Week 10 & 11 were awesome weeks for us. They were awesome (challenging) because we had set-backs & problems from Knight, but we also received some much-needed encouragement. He was doing well with the re-enforced structure we had put in place and with gentle reminders, was doing better. He’d only had a few outburst of massive anger, sever aggression, and extremely argumentative behavior. Each of these had been very trying of our patience and required much love and prayer to work through. But, in the end, we seemed to be on the right track. We constantly reminded him that he was loved, was receiving a lot of attention (that he desperately thought he wanted), and we were not going to give up on him.

During week 10 or 11 (I can’t remember which), Knight had a visit from his out-of-state mother and another relative. They remarked about how he’d grown and seemed like a totally different child to them. They were not excited about him aspiring to play football in the up-coming fall, but were happy he was involving himself in activities to use his excess energy. Their visit lasted a few hours.

Hearing from someone else who knew him well before, that they could see a noticeable difference in him was a happy moment for me. I knew his father was still frustrated with him a lot of the time, but he was improving and I could see improvements daily too.

Exchanging one behavior for another

Knight’s explosive outbursts were becoming less severe and were occurring far less often. As what I understand as an outlet for his tendencies, Knight began to be defiant in passive ways. Some of his passive behaviors including:

  • Chewing on plastic and spitting the chewed up mess in the floor – When asked not to chew on the plastic, he would remove it from his mouth and throw it in a sneaky way behind furniture instead of in the trash can.
  • Spitting sunflower seeds in the floor – I can’t remember who bought them for him, but somehow Knight ended up with what appeared to be an endless supply of sun flower seeds in the shell. As a passive form of defiance, he began spitting them in the floor in every room. When asked to clean up his mess and reminded to spit them in a trash receptacle, he would just walk away and leave the shells. I made a new rule: NO MORE sun flower seeds in the house! After we moved back home, it took me 2 hours to remove all the sun flower seeds from the rental we were staying in. They were under furniture, stuck between the base boards and the walls, inside the tank of the toilet, stuck in the garbage disposal, in the kitchen drawers, and even behind the refrigerator and stove! I still have a no sun flower seeds rule in the house now!
  • Leaving his shoes & clothing in the living room (stuffed under the couch) – again, it’s a more passive way of being defiant that he was aiming at mentally. When asked about why he did these things, he would answer, “I don’t know.”

His passive defiance was more tolerable than his earlier behaviors, so I had to pick my battles wisely and not overwhelm him. This meant that I had to live with the lid always off the toothpaste, a cereal bowl with milk in the bottom of it in the sink several times a day, sunflower shells, etc. These things were really just normal teenage boys type behaviors anyway, and that is what we were striving for – normal or average teenager behaviors – not perfect!

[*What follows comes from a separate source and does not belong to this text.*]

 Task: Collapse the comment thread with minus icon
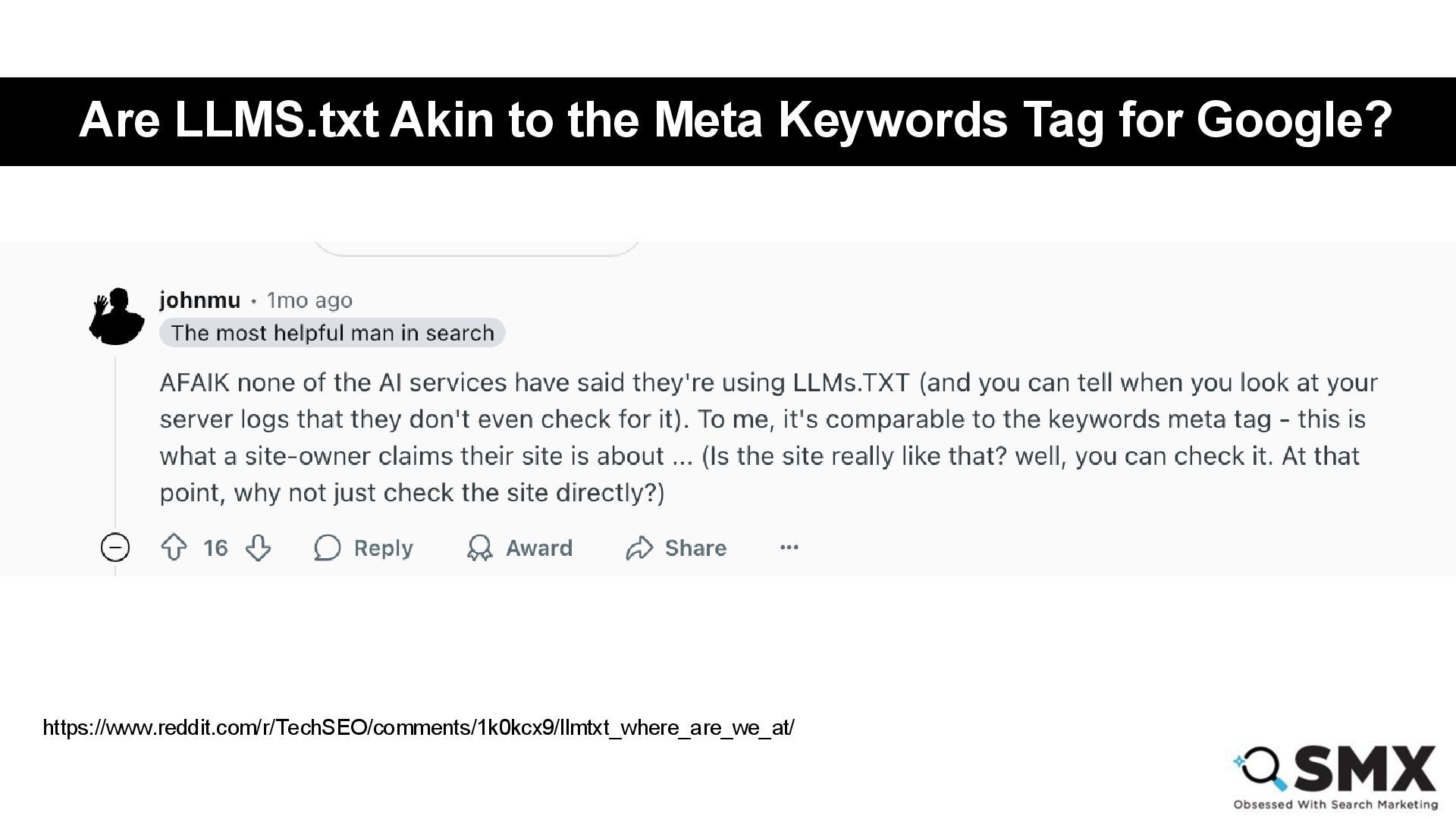click(x=115, y=548)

Every single day, we were continuing to work on our main plan:

  • Maintaining open dialog
  • Pointing out annoying behaviors
  • Bringing lies to Knight’s attention (Taking Ownership of his Words & Actions)
  • Structure in his daily life
  • Consistency in discipline

…and

it was working!

Structure & O.D.D.

This article is part 6 of a series. If you have not read part 1, part2, part 3, and part 4 , and part 5 – I urge you to do so if you are searching for help on this subject. If you’ve read along with me already, I want to welcome you into the next few weeks of our journey and Knight’s recovery.

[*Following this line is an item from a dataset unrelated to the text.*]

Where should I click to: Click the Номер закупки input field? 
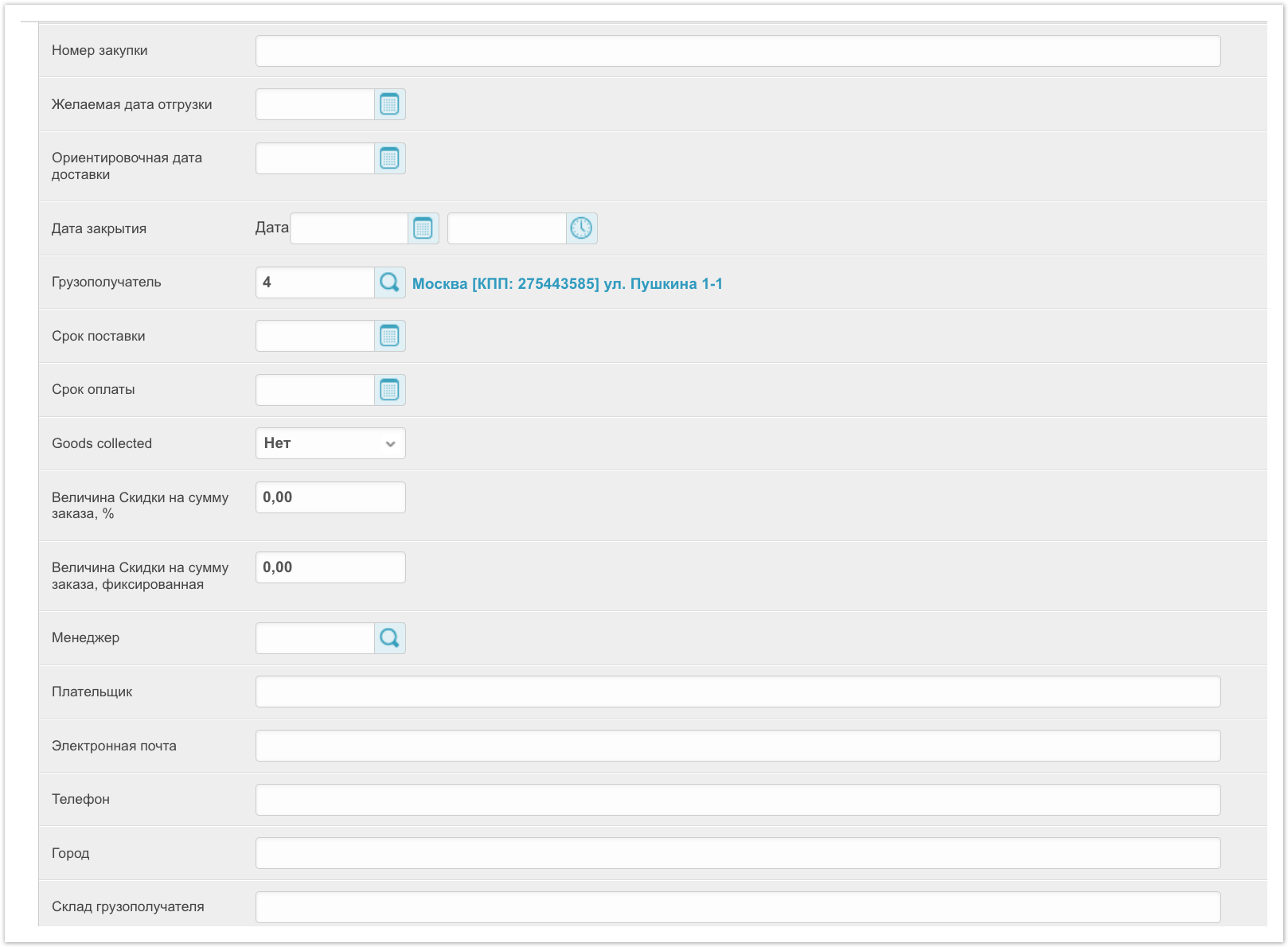click(x=737, y=51)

One of the most important parts of our plan to battle this Oppositional Defiance Disorder was giving Knight some much-needed structure without smothering him.

In week 8 & 9 Knight was showing significant improvements. His outbursts, physical altercations, lying, theft, annoying behaviors, & and destructive inclinations were becoming less with more time between them. I was proud of his progress & reminded him daily that he was doing so much better!

Knight was growing closer to his brothers. Fights & arguments between them were less frequent & all the boys were much more tolerable of each other.

The structure we’d initiated in our home was helping. Before Knight moved in, I thought we had structure, but hadn’t really given it much thought. Turns out, we weren’t as structured as I thought we were. These are the things we changed:

1. We established regular meal times. (I thought we had regular meal times before, but really we were independently eating when each of us were hungry.) Dinner time/Supper was the most recognised meal time. We were all going in different directions during the day & had separate interests/hobbies/jobs. So, for supper, we all slowed down, came together and ate together. I credit Knight’s father for this suggestion. It wasn’t difficult at first, but after about a week into it, some of us had a hard time stopping what we were doing & coming to the table. Within 3 weeks, it was an expectation for most of us & if one of us couldn’t make it home, several of us would be bummed out. Now, a year later, everyone coming together for supper is still part of our daily routine and is a therapeutic part of our joint successful family unit.

2. We invited Knight to help develop a smoother morning routine. I’ve always had a hard time waking the boys up in the mornings. Knight was a huge help to the family with that! He woke up relatively easy & we put his “annoying” to good use. I told him I needed his help waking his new brothers up & that he was welcome to annoy them to wake them up & help me get them moving. He seemed happy & welcomed helping me. It worked!! He was & is the best alarm clock ever 🙂 At first, his brothers complained, but I explained that the annoying would stop once they complied, got up, & started moving. 🙂

3. A regular summer chore schedule was established. They already had chore expectations, but it worked better this way. Each of the boys jade specific chores on designated days.

4. Rewards and treats we regular as clockwork. Privileges such as mall trips, going to the movies, and other favorite things became rewards.

5. A decent bedtime was established.

6. Shower/bath rules were established so everyone wasn’t trying to jump in there all at once & arguing.

These things should have been in place already, right? The truth is they were, but we just needed to start all over again, make sure we had communicated them clearly, and place emphasis on this restructuring. Let’s face it, every family has rules, but after a few years, rules must be re-established as a reminder. Especially during the teenage years when not all of a family may be going in the same direction, with each other, or have separated interests.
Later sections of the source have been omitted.